Task details ▸ Across the entries that follow, tally every line holding the word "agent" and reply with the count alone.

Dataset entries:
..............................

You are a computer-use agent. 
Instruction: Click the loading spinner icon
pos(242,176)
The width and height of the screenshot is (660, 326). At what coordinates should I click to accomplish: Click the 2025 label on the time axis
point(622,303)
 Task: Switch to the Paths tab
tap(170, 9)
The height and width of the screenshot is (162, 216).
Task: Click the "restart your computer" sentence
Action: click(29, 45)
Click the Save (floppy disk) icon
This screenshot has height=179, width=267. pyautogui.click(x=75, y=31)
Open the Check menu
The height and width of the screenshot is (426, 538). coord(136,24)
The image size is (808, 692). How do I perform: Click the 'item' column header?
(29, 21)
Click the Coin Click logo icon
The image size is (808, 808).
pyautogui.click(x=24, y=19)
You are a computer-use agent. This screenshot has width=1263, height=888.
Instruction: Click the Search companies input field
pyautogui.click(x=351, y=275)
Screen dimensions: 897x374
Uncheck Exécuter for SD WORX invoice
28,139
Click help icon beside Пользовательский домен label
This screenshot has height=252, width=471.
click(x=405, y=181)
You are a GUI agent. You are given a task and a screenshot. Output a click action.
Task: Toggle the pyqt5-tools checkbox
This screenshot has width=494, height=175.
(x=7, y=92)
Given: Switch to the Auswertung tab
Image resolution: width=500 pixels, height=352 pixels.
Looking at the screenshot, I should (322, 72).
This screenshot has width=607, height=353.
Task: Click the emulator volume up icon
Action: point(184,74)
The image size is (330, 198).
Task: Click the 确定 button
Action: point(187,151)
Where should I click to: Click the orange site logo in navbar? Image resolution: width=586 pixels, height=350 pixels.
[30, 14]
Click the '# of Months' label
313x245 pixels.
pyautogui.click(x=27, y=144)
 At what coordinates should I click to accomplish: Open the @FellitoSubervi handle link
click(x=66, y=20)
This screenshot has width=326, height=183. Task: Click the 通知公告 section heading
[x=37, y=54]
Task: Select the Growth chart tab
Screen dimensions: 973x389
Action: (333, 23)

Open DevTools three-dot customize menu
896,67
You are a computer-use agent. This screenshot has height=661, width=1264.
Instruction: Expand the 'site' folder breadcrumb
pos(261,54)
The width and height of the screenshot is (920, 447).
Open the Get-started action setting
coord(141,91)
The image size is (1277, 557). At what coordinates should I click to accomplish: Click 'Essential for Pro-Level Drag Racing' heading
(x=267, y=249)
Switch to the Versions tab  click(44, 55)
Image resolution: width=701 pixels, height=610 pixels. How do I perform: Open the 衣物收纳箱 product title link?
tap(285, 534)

..............................

Result ▸ 4